▸ **Provided data**
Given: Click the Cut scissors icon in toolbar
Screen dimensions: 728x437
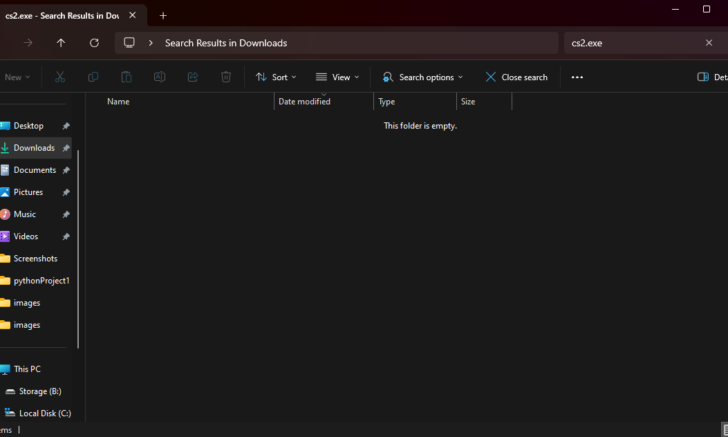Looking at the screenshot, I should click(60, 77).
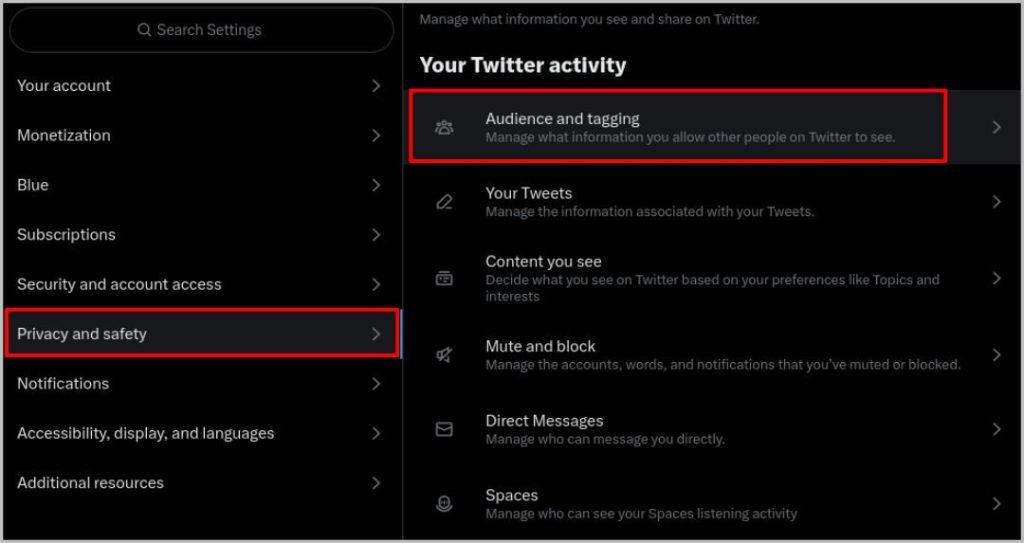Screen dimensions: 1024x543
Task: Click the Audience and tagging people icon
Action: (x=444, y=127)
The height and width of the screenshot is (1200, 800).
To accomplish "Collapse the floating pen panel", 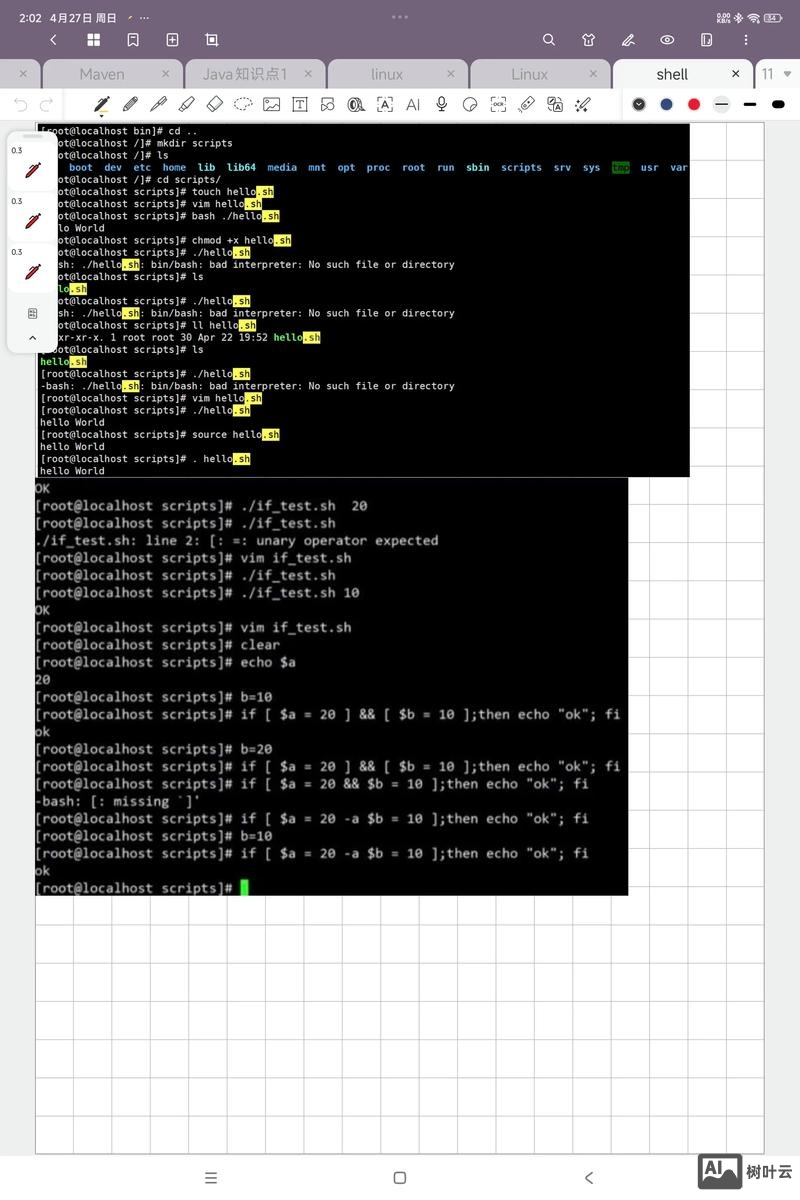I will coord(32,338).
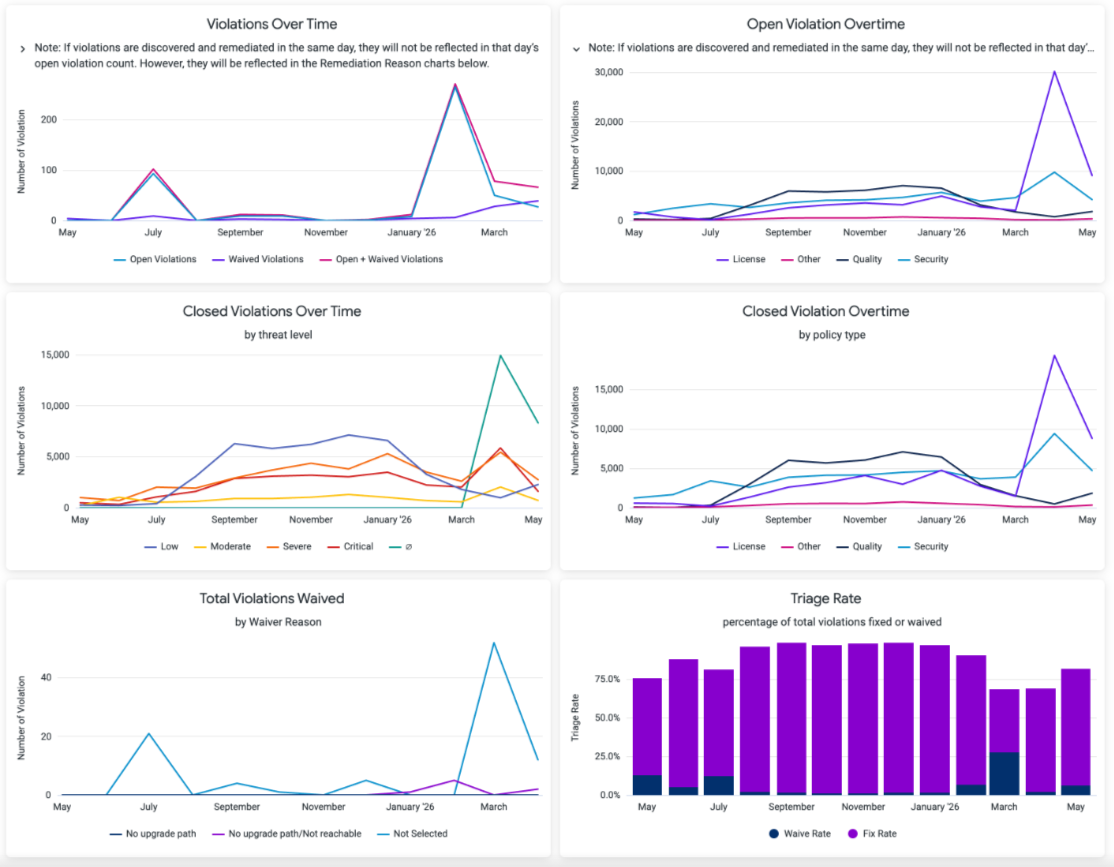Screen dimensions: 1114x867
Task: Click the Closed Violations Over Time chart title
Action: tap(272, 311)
...
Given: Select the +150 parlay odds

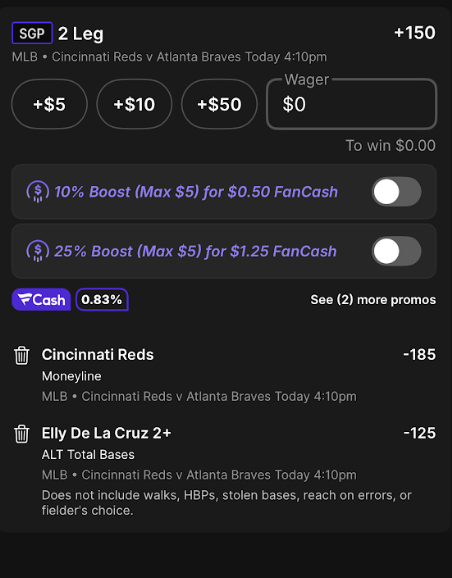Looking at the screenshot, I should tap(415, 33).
==
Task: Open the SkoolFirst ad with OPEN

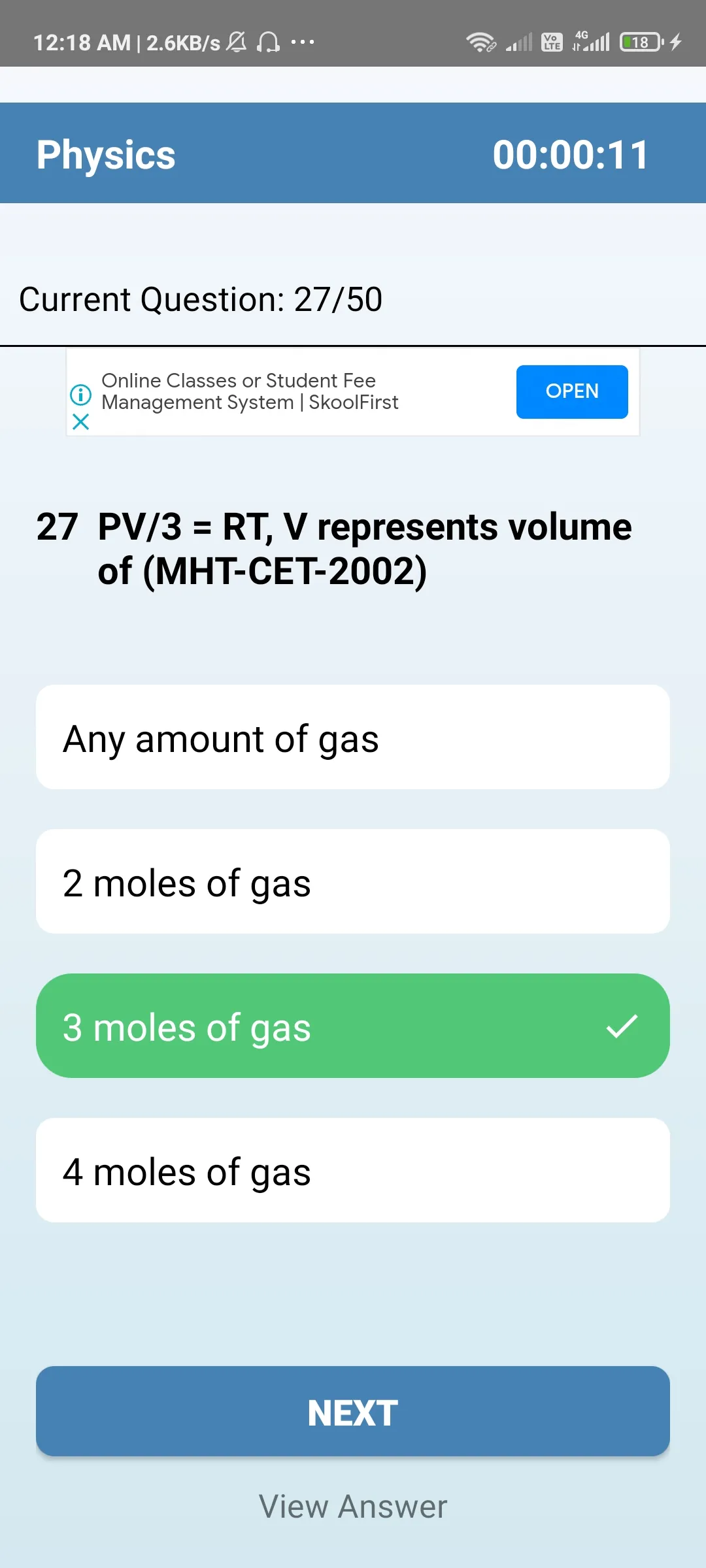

▸ **Problem statement**
In the data above, start at the line holding "Given: Click the Cut scissors icon in toolbar" and stop after the line holding "The height and"; write out those lines exactly, without pictures.

▸ **Your solution**
Given: Click the Cut scissors icon in toolbar
Screen dimensions: 728x437
Looking at the screenshot, I should click(60, 77).
Screen dimensions: 1024x543
Task: Click the Audience and tagging people icon
Action: (x=444, y=127)
The height and width of the screenshot is (1200, 800).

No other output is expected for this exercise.